Pain Science Education: What It Is And What It Isn't



            Over the course of this weekend two main themes filled my social media feed. The first were videos of the amazing feats of strength from the various events at the Arnold Sports Festival (side note: props to two-time Arnold Strongman Classic champ Hafthor Bjornsson as well as to powerlifting world record breakers Blaine Sumner and Stefi Cohen for their successes). The other was this study that provided a systematic review & meta-analysis on pain science education (PNE). The article showed that…
·         PNE did not significantly reduce pain or disability
·         But PNE did reduce catastrophizing and kinesiophobia

It created a lot of controversy and debate amongst therapists from different backgrounds & ideologies as well as a need for clarification as to what PNE is and isn’t – the topic of this article.

What PNE isn’t

PNE is not

1) A cure or magic bullet

As we’ve discussed above pain science education doesn’t create significant improvements in pain. This review showed a reduction in pain of 3.2/100 – less than half a point on a 0-10 pain scale.

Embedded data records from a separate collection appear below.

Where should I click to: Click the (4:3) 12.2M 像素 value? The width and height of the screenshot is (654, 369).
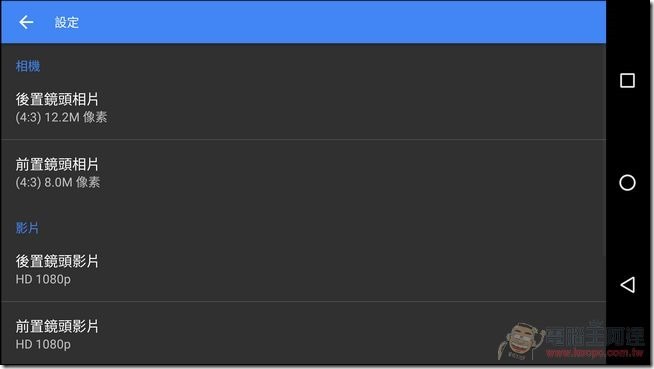point(61,118)
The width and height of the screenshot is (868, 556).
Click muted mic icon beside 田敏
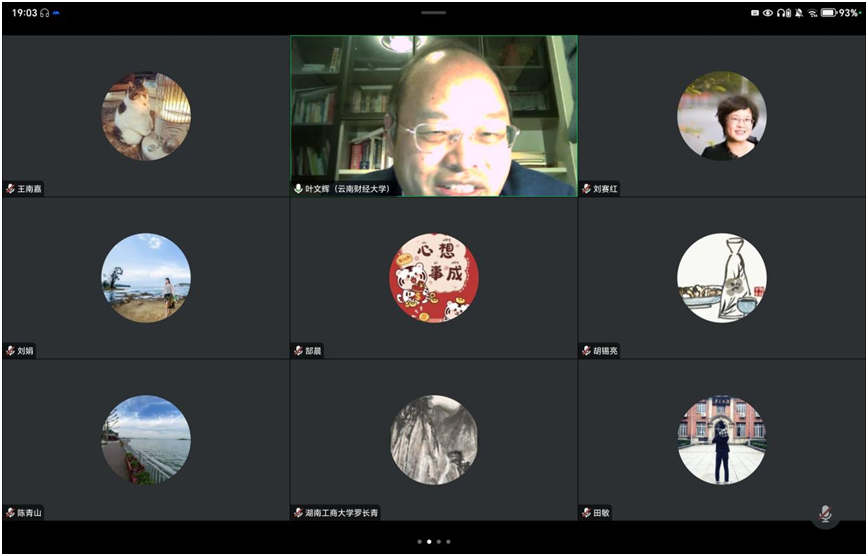[586, 513]
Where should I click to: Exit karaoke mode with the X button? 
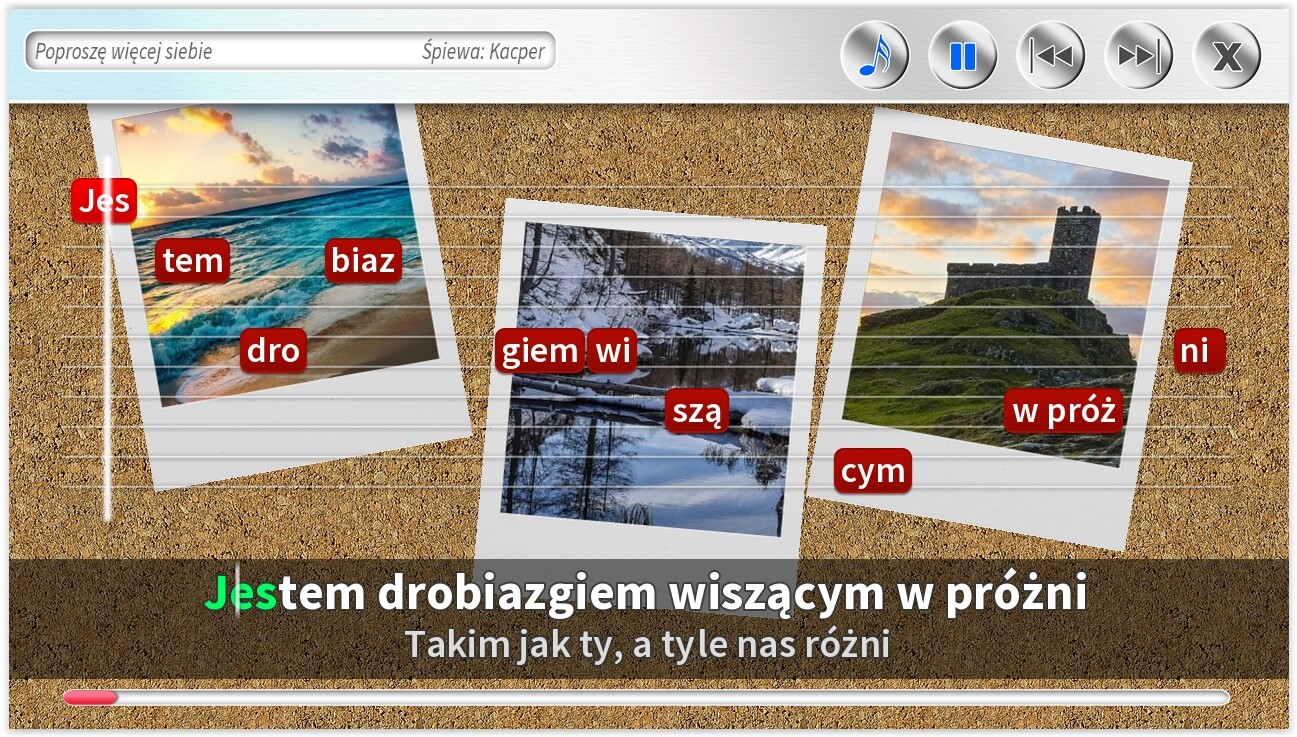click(1225, 55)
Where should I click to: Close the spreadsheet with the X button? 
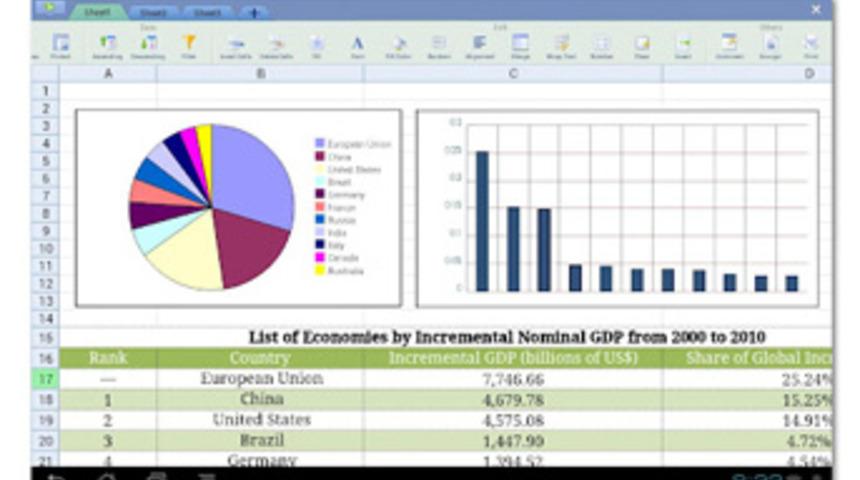point(814,10)
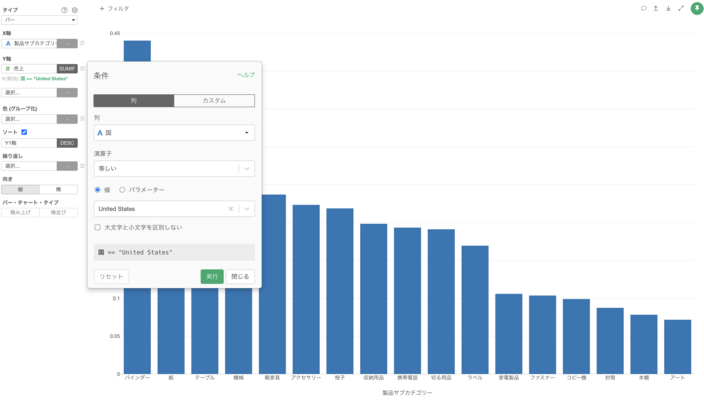Open chart settings gear icon
704x400 pixels.
[x=74, y=10]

2) A standalone intervention

Some studies have shown better effectiveness of PNE mixed with exercise versus one or the other alone. Granted this is still being studied and is still up for debate.

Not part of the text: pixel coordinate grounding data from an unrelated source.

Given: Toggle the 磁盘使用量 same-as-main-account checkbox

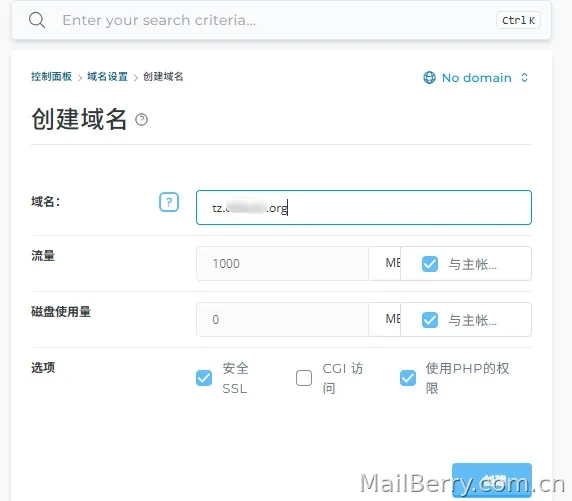Looking at the screenshot, I should click(x=430, y=320).
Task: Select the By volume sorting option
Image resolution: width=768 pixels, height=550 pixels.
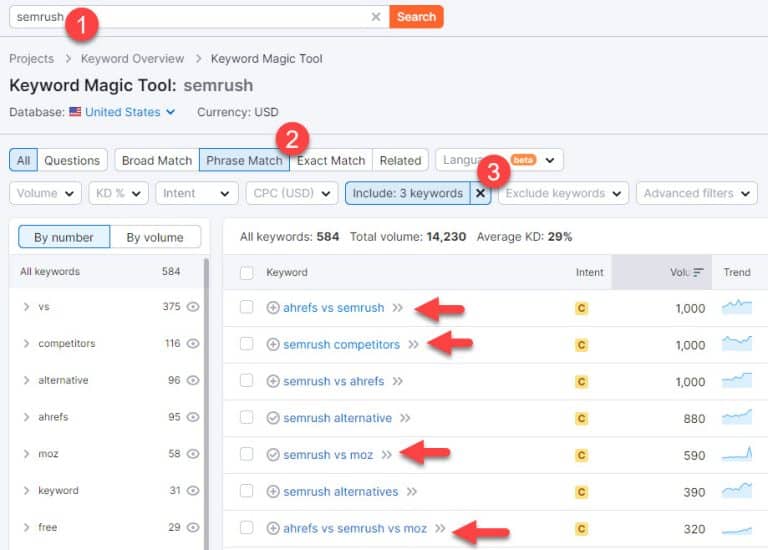Action: 155,237
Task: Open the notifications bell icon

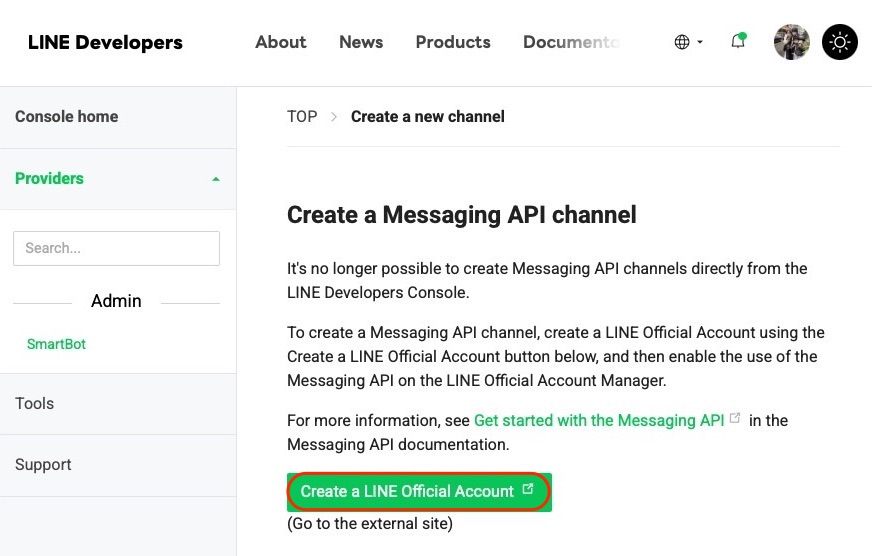Action: [738, 41]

3) An intervention that will produce the same results in everyone

Some qualitative studies have shown that PNE can create great reductions in fear and improvements with activity in some people but can be useless or even counterproductive with others.

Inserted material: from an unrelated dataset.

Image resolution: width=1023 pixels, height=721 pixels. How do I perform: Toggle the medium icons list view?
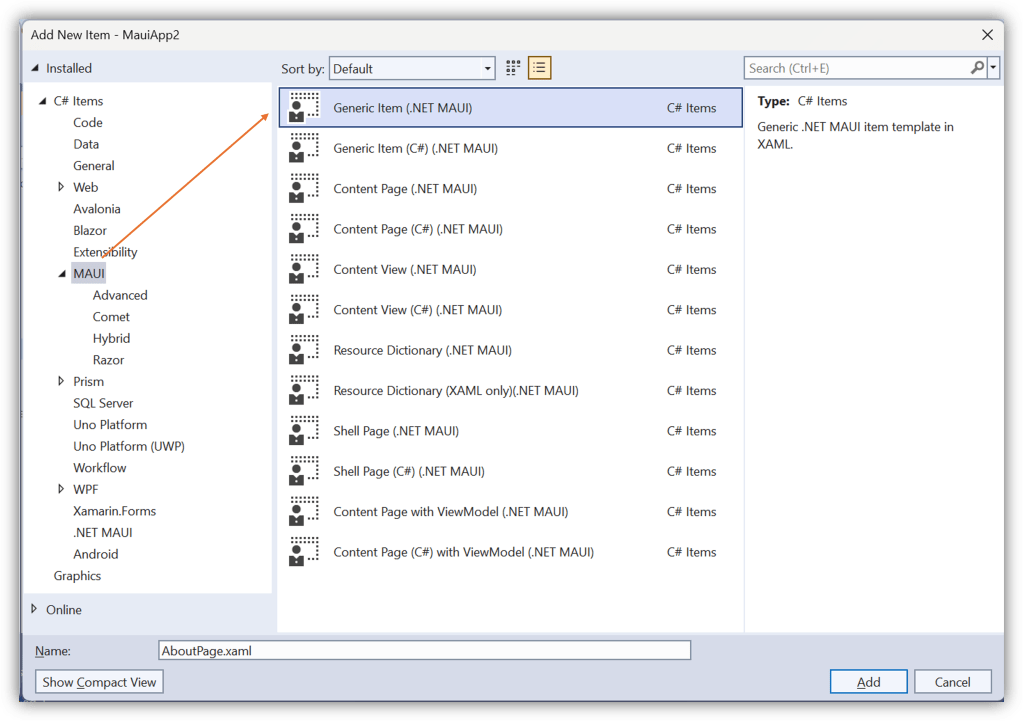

Side note: studies like these, plus my own experiences, are why I disagree with (well meaning but misguided) practioners who think that everyone needs PNE. As with everything else the intervention needs to be tailored to the individual.

4) The only part of biopsychosocial rehabilitation

As Jarod Hall and Sandy Hilton say “pain science should be the air you breathe” – not something you just do to people. There are many components of biopsychosocial rehab (and proper rehab in general) including
·         Simply being a good person who’s attentive, caring and is a good listener
·         Acknowledging that there are numerous contributors to the pain experience, working to address these different areas and referring out for help when needed
·         Educating people on how to get back to a lifestyle that is meaningful for them through pacing
·         Also educating people on healthy lifestyle habits
·         Experiential learning & graded exposure to activities: to me this is a great way for people to experience that hurt doesn’t equal harm and that they can likely do more than what they’re capable of
·         Getting people more physically active
·         Using positive language & self-management skills to empower the patient and build their self-efficacy

What PNE is

PNE is

1) A means to explaining the science of pain and the contributing factors behind a person’s pain

2) A means to (hopefully) decrease some of the anxiety, fear and negative beliefs surrounding pain and a means to get people more physically active & working towards the lives they want to live.

I hope this article sheds some light for you (and others) on what PNE truly is & isn’t and where it fits in the grand scheme of things. As always – thanks for reading.